Figure 9 describes the efficiency versus pressure by fixing the thermal heat of evaporator \(q_{\text{in}}\) in each curve and mass flow rate for all. They have a minimum and maximum extremity of variation. The green curve rises from 31.29 to 96.49%, red one from 20.39 to 92.26% and the blue one from 0.18 to 85.91%.
The efficiency \(\eta\) of system increases exponentially with thermal heat \(q_{\text{in}}\) of evaporator, see Fig. 10. The green curve increases from 1.87 to 89.58%, red one from 4.07 to 74.36% and the blue from 3.02 to 51.65%, as it is observed that the forms of all curves have the same shape, because of linearity of equation system.
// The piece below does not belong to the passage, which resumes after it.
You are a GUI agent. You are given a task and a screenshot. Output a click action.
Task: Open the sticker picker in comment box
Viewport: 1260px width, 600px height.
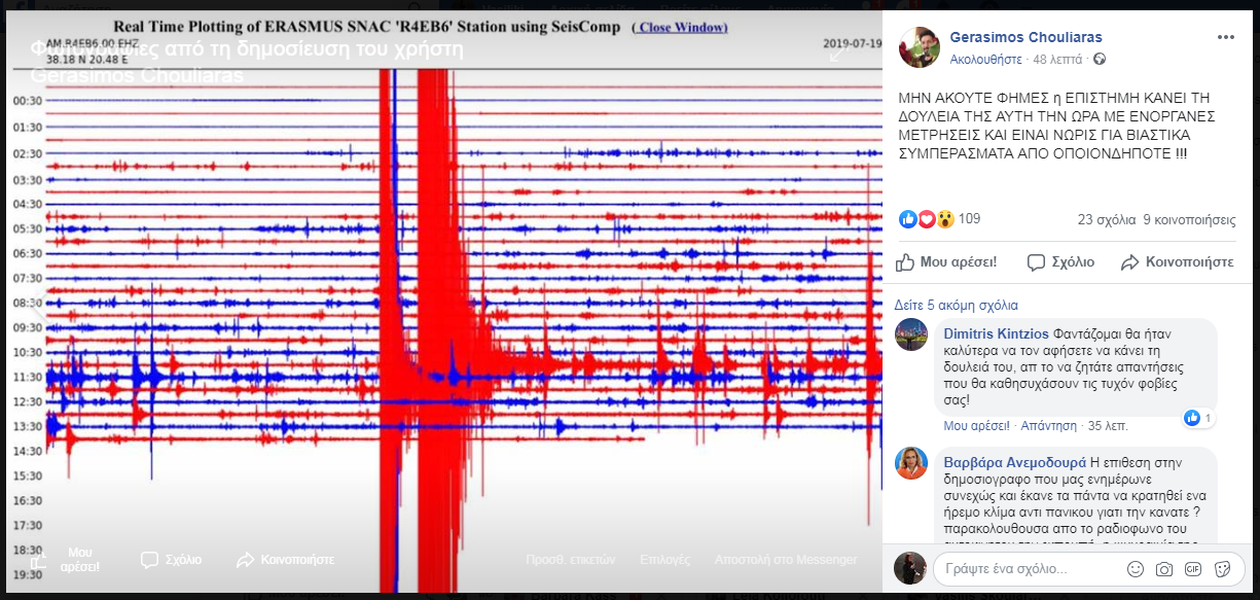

In the latter case (system # 2), Fig. 11, the two subsystems are connected mechanically and thermally. Recovering the power unit is again a hydraulic turbine.
The heat exchanger (evaporator) effectiveness ε is a function of flow mass rate \(\dot{M}\) (kg/s) with four thermal heat constants \(q_{\text{in}}\) (kJ/kg) from 950 to 1250 kJ/kg. The four curves have the same exponential shape and distance between the them, because of linearity of the problem. The efficiency of red curve increases from 0 to 22%, the cyan from 11 to 31%, the brown from 21 to 40% and the green from 31 to 48% as shown in Fig. 12. The efficiency in Fig. 13 increases from 20 to 90% for the four curves, with different mass flow rates.
MED system model
We have worked in this paper just on the vacuum system, because it plays a key role in the regulation of the pressure in the evaporator; this improvement will be useful for the MED system (Fig. 14).
Using the results obtained from this case study, one can see that for a jet vacuum pump (Fig. 15), with liquid for creating a vacuum to a volume of 1.571 m3, a water pump is required along with a flow rate of 24 m3/h and a head of 52.23 m.
Change in the parameters has shown a lower vacuum pump (and therefore less than volume flow) will produce smaller heads and consequently you will certainly need lower vacuum pump. It means the size of required vacuum will play an essential role in selecting a vacuum pump. The selection of a vacuum pump for a certain vacuum size may be made from the datasheets provided from the manufacturer of the vacuum pump. One more observation which can be made is that the requisite head shall be smaller for the pump if the losses from domestic water are minimized.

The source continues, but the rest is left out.